──────── EXTRACTED INFORMATION

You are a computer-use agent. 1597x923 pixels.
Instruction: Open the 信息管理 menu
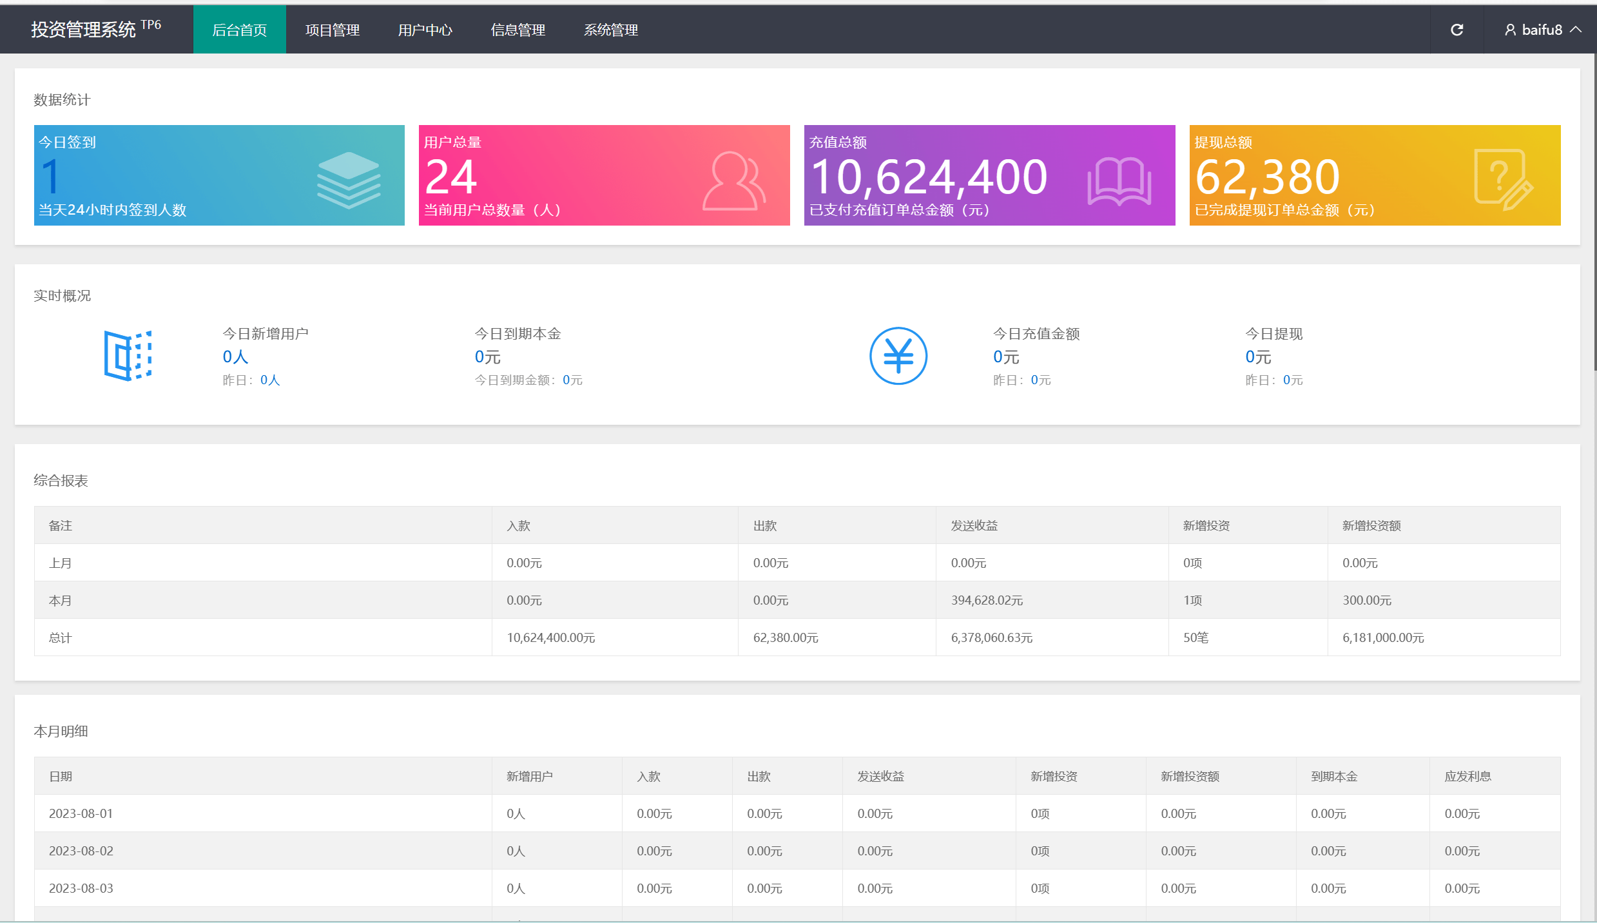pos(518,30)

────────────────
──────── EXTRACTED INFORMATION

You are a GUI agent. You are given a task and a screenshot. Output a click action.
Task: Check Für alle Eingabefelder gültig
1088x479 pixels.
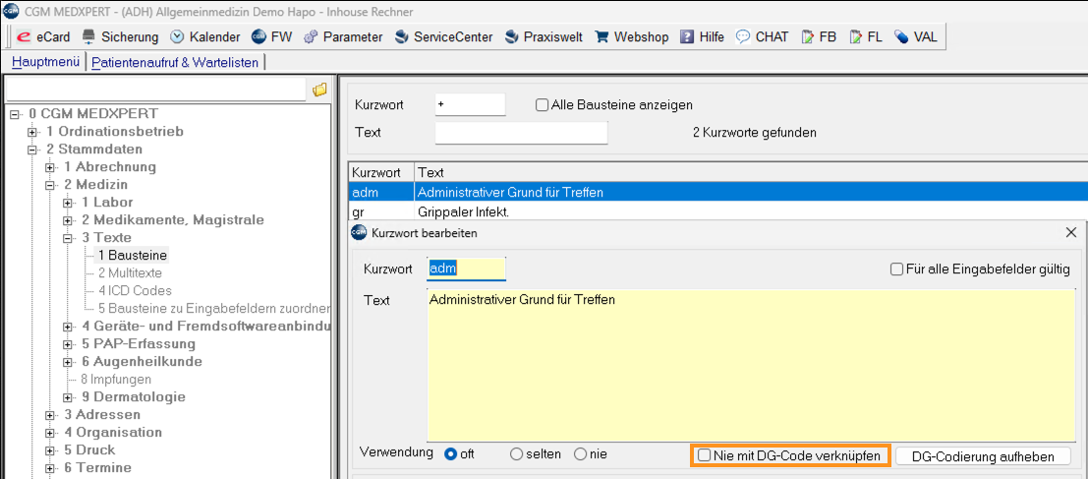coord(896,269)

────────────────

OBJECTIVE »
Print the records again, beginning with the line containing "You are a GUI" and continuing through the line containing "coord(896,269)", with both of those lines included. Omit the pictures from your reply.

SOLUTION TO THE PROBLEM »
You are a GUI agent. You are given a task and a screenshot. Output a click action.
Task: Check Für alle Eingabefelder gültig
1088x479 pixels.
coord(896,269)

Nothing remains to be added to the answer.